╭─ PROVIDED PASSAGE

291 F. 285 | D. Mass. | 1923
The petitioner owned 60 bottles of champagne which he had purchased prior to February 1, 1920, but which had been kept in the dwelling house of a friend and acquaintance of the petitioner.
On December 22, 1922; the petitioner secured an automobile and was in the act of transporting the liquor to his own residence. He was discovered in the act by police officers, who notified a prohibition agent and held the petitioner and one Mahoney, who was with the petitioner, until the prohibition agent arrived. This agent thereupon seized the liquor and automobile and arrested both the petitioner and Mahoney. Subsequently the petitioner .and Mahoney were discharged by the United States commissioner and no further proceedings under the provisions of the Volstead Act (41 Stat. 305) were had against the persons arrested in any court of competent jurisdiction. The automobile was also returned to the owner. The prohibition director, however, retained possession of the liquor, and this petition is brought for its return.
It is clear that the prohibition agent acted under section 26 of the National Prohibition Act, which provides that:
“When the commissioner, his assistants, inspectors, or any -officer of the law shall discover any person in the act of transporting in violation of the law, intoxicating liquors in any wagon, buggy, automobile, water or air craft, or other vehicle, it shall be his duty to seize any and all intoxicating liquors found therein being transported contrary to law.”
See One Ford Touring Car v. United States (C. C. A.) 284 Fed. 823.
The section imposes upon the federal agent a duty to arrest the person in charge of the vehicle and to proceed against the person arrested in any court having competent jurisdiction and—
“The court upon conviction of the person so arrested shall order the liquor destroyed, and unless good cause to the contrary is shown by the owner, shall order a sale by public auction of the property seized.”

╰─

- **TASKS TO CARRY OUT**:
[a] In the court opinion, repeat the stretch from "291 F. 285 |" through "of the petitioner.", swapping "champagne" for "whiskey".
[b] According to the court opinion, on what date was the petitioner moving the liquor to his own residence?

╭─ INFORMATION PROVIDED

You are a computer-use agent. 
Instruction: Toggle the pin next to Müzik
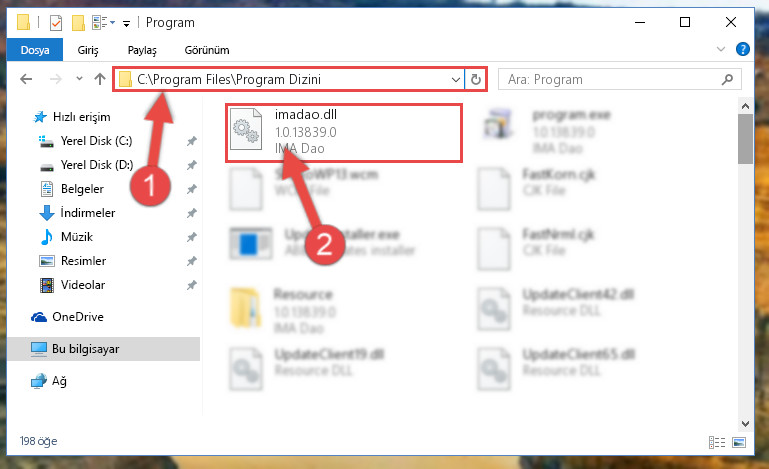point(191,237)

╰─

- **EXERCISE ANSWERS**:
[a]
291 F. 285 | D. Mass. | 1923
The petitioner owned 60 bottles of whiskey which he had purchased prior to February 1, 1920, but which had been kept in the dwelling house of a friend and acquaintance of the petitioner.

[b] December 22, 1922